Additional features were added such as ergonomic handlebars and wrist straps to make the modern day Trekking pole a must have trekking feature.

Why trekking poles?

This is a fairly common question for many a hiker or backpacker who hasn’t used trekking poles or a walking staff before. And it is a question with multiple answers. The following will examine some of the benefits of using poles and explain why our Travel Specialists don’t tackle any adventure without them. Even on flat or rolling terrain, transferring some of the weight of your pack from your back and your knees to your arms and your poles can reduce fatigue and keep you moving stronger and faster. This is especially important as the weight starts to catch up with you over the course of an especially long day of hiking.

How Are Trekking Poles Most Commonly Used?

how to use trekking poles

Basically, Trekking poles are used by hikers, walkers and other people who enjoy adventure and exercise combined. The Trekking poles they use help them get assistance and cadence to their walking paces. They aren’t needed as much when just walking on a level terrain, but they can still help provide an increase in speed and the amount of exercise they get, just from walking!
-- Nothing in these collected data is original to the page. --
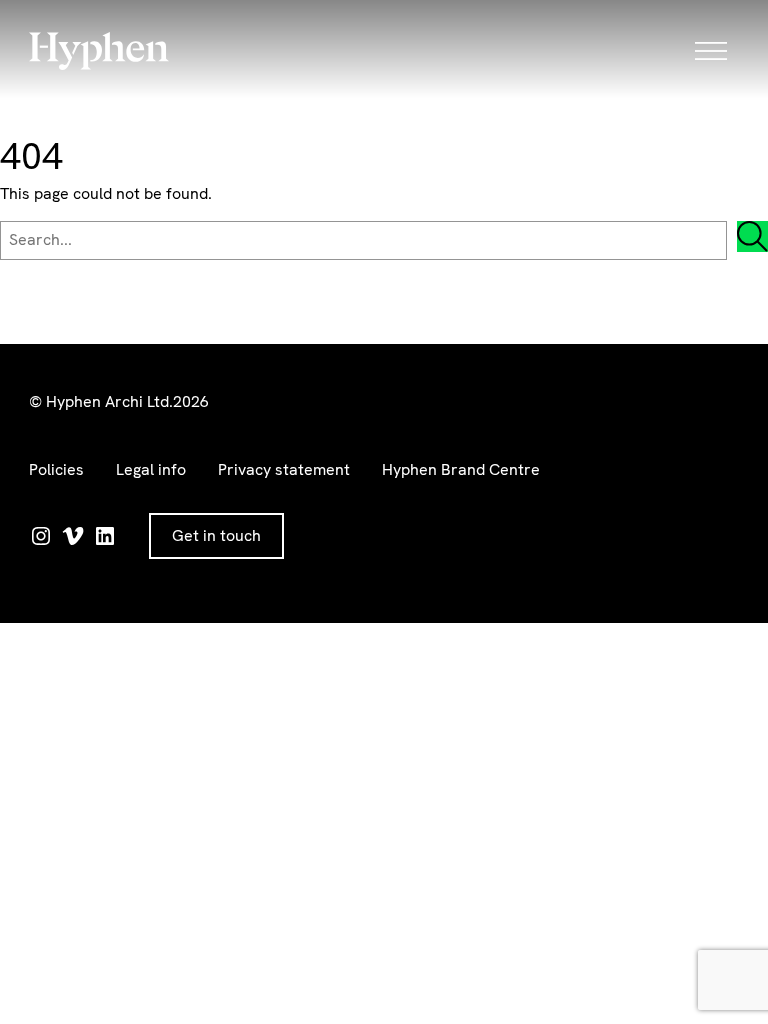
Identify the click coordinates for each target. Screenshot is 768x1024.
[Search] (752, 236)
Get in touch (216, 535)
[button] (717, 51)
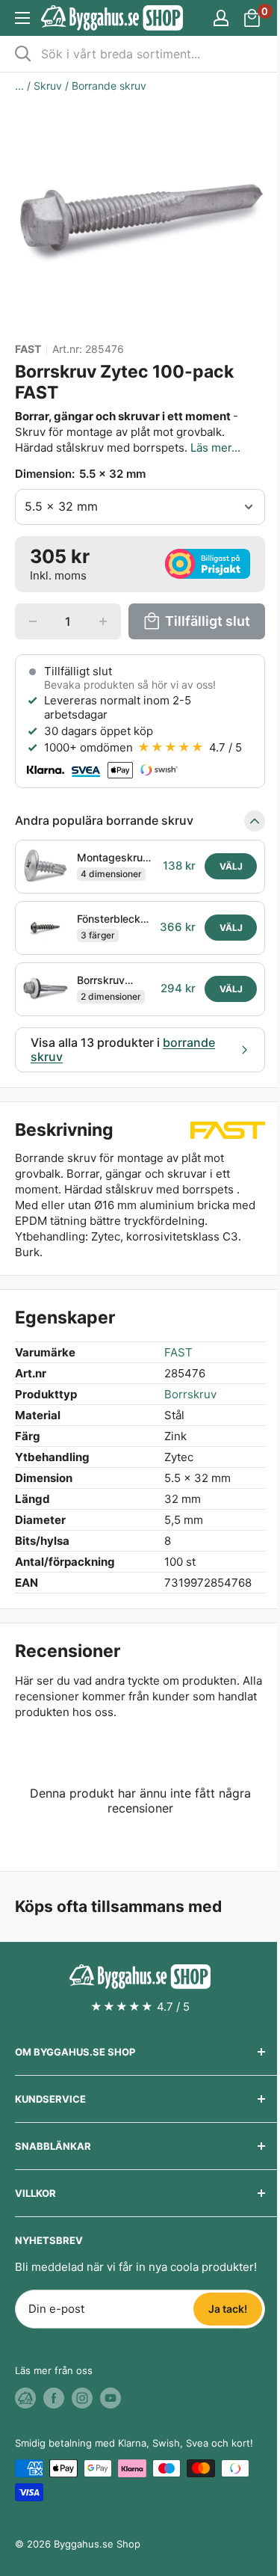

But where they really come into their own, is when the terrain starts to become more explicit and harder to handle. They provide much needed support when climbing cliffs, stones, or walking thought sand, water, or even mud. You will feel safer and feel less exponentially danger by using them.

Benefits of Using Trekking Poles

Nordic walking is one technique you can use by implementing your Trekking poles. This technique can significantly benefit your lung capacity, lower blood pressure and resting heart rate.

These are all problems that people can start to have as they get older and more susceptible to illness. So they tend to use Trekking poles to start exercising using different forms of walking.

Trekking poles help promote a more upright posture as you hike, this combats the natural tendency to lean forward or hunch as you become more tired. Standing straighter using the poles opens up your lungs, increasing their capacity as you take in more oxygen. This travels throughout the body and increases your heart capacity and allows muscles to stay stronger for longer

When climbing hills, all of your weight is driven down to your knees. By placing poles in front of you, you redistribute that weight and take the additional pressure off your knees and your back. Similarly, on a decent, the same joints are stressed, but also, the quadriceps muscles are also working overtime.

nordic walking trekking poles

On hill climbs, with each step, all of the weight you are bearing is driven down onto your knees. By putting poles out in front of you, you redistribute that weight and take stress off the knees and off of your back, as well. Similar stresses occur on descents, but here quadriceps muscles are also working overtime and taking the brunt of that weight. By getting trekking poles out in front of you and redistributing that weight, you can really reduce muscle fatigue.

Navigating uneven terrain can be difficult at the best of times, but when you’re also carrying a heavy backpack, it can become treacherous. Trekking poles come in really handy here, providing extra stability and greater balance. Creek crossings are a fantastic example of why it’s better to have 3 or 4 contact points rather than relying on your own two legs. Trekking poles make you significantly more sure footed.

Environmental Concerns

Several organizations and even individuals have started complaining that Trekking poles are leaving an impact on hiking trials, as well as damaging the surrounding vegetation.

There is a solution to avoiding this problem. The easiest is to ensure you don’t use your Trekking poles on weak terrain or whenever you believe it might leave a mark. Of course, this is impossible for some people who use the poles for additional support.

For those people, just using rubber endings on the end of your Trekking poles, will minimise the physical impact they make.


We hope you enjoyed our article. Maybe you have learnt a few interesting facts along the way.

There are hardly any negative sides to this useful support accessory and we heartily agree if you feel you should try one in the near future.